::: Material shown :::

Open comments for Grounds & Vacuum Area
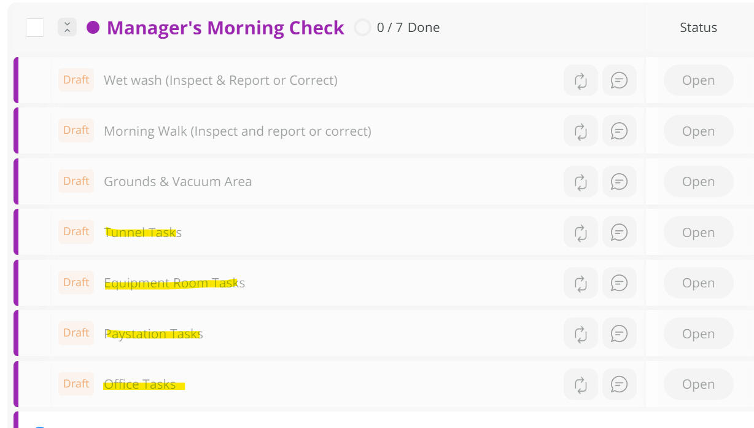 tap(619, 182)
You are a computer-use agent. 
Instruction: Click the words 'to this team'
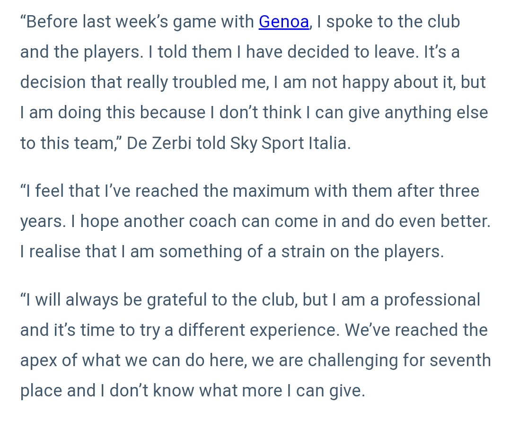[67, 143]
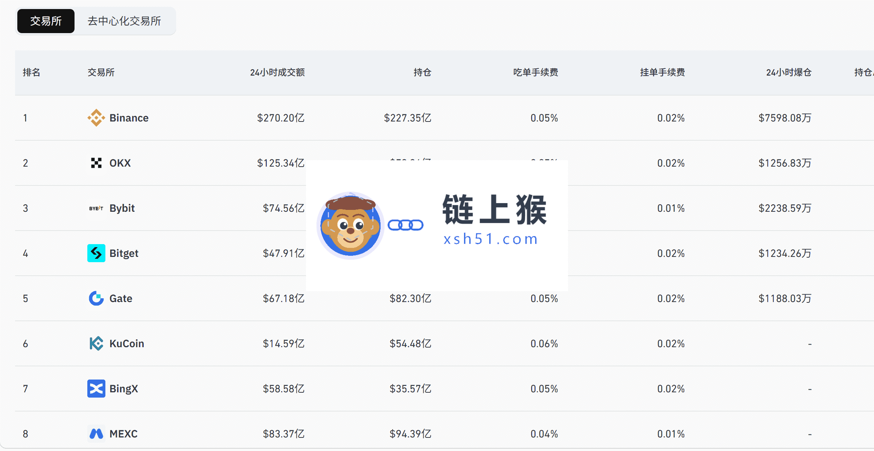Image resolution: width=874 pixels, height=451 pixels.
Task: Switch to the 去中心化交易所 tab
Action: coord(124,21)
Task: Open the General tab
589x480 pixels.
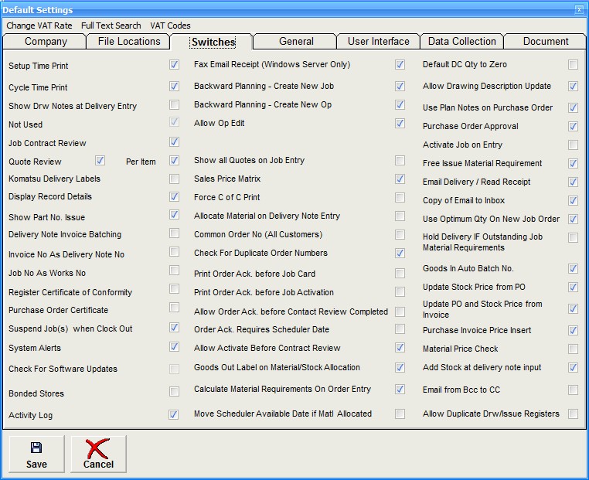Action: tap(296, 42)
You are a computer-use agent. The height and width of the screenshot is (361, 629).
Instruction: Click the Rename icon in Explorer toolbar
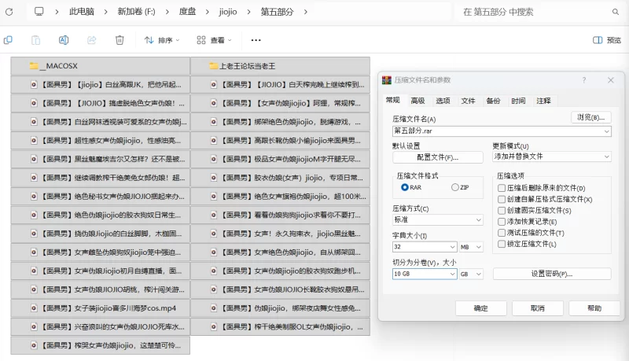(64, 39)
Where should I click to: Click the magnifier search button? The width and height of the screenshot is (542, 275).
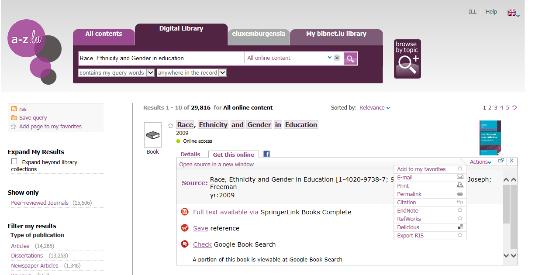(350, 58)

:::

Required work: Review the preceding data and report every line that includes the string "computer".

Answer to the problem:
You are a computer-use agent. 
You are a computer-use agent. The height and width of the screenshot is (361, 629).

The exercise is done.